#### Selected excerpt ####

Ad-Dhahiriya (also Az-Zahiriya) () is a Palestinian city in the Hebron Governorate of the State of Palestine, 23 km southwest of the city of Hebron in the southern West Bank. According to the Palestinian Central Bureau of Statistics, ad-Dhahiriya had a population of 38.002 in 2016.

History

According to Conder and Kitchener Ad-Dhahiriya was probably the site of the ancient biblical town of Debir. They found the village undermined by caves. In the centre of Ad-Dhahiriya was a tower, which appeared to be from before the Crusader era, possibly from early Christian or Roman period.

Local tradition, supported by archaeology, have that ad-Dhahiriya was founded by Baibars (1223/1228 – 1277).

Ottoman era
In the various Ottoman census in the sixteenth century, Darusiyya was noted as located in the nahiya of Halil. In the 932 AH/1525-1526 CE census, the villagers also cultivated the fields at Bayt Hawran. In 961/1553-1554, it was reported as derelict, while in 970/1562-1563 and 1005/1596-1597, it was reported as a village.

In 1838, Edward Robinson noted edh-Dhoheriyeh as a Muslim village, located southwest of el-Khalil. Robinson further remarked: "A castle or fortress apparently once stood here; the remains of a square tower are still to be seen, now used as a dwelling; and the door-ways of many hovels are of hewn stone with arches. It would seem to have been one of the line of small fortresses, which apparently once existed all along the southern border of Palestine. The village contains, according to the government census, one hundred full-grown men; of whom thirty-eight had been taken at three separate times for the Egyptian army. Though half in ruins, it is yet rich in flocks and herds, and has at least hundred camels. The inhabitants are Hudhr, or townsmen; and belonging to the party called Keis. Most of the villagers in this quarter are of this party; as well as some of the Bedawin."

####

▸ Stated task 1:
In the Ad-Dhahiriya passage, who does local tradition say founded the town?
▸ Stated task 2:
Please reproduce the Ad-Dhahiriya passage word for word, starting at "Ad-Dhahiriya (also Az-Zahiriya)" and ending at "(1223/1228 – 1277).".

#### Data ####

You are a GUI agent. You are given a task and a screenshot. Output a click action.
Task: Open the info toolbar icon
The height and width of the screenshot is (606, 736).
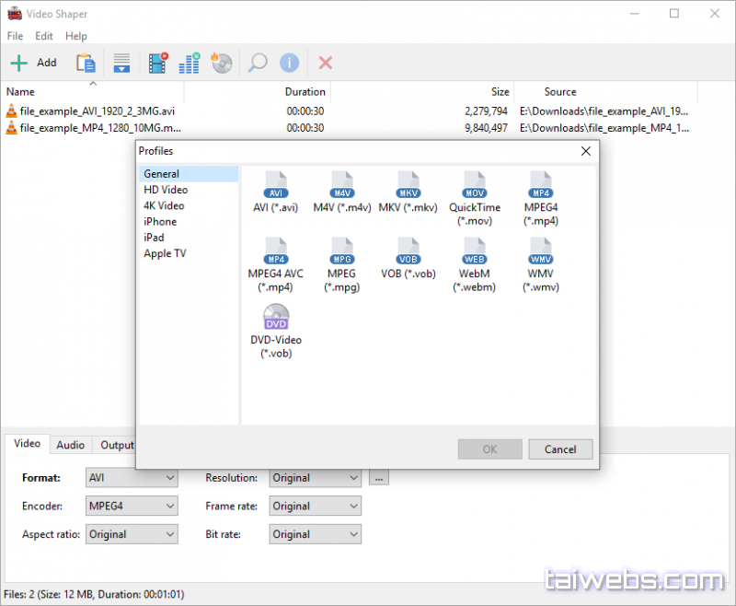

####

▸ Expected output 1:
Baibars

▸ Expected output 2:
Ad-Dhahiriya (also Az-Zahiriya) () is a Palestinian city in the Hebron Governorate of the State of Palestine, 23 km southwest of the city of Hebron in the southern West Bank. According to the Palestinian Central Bureau of Statistics, ad-Dhahiriya had a population of 38.002 in 2016.

History

According to Conder and Kitchener Ad-Dhahiriya was probably the site of the ancient biblical town of Debir. They found the village undermined by caves. In the centre of Ad-Dhahiriya was a tower, which appeared to be from before the Crusader era, possibly from early Christian or Roman period.

Local tradition, supported by archaeology, have that ad-Dhahiriya was founded by Baibars (1223/1228 – 1277).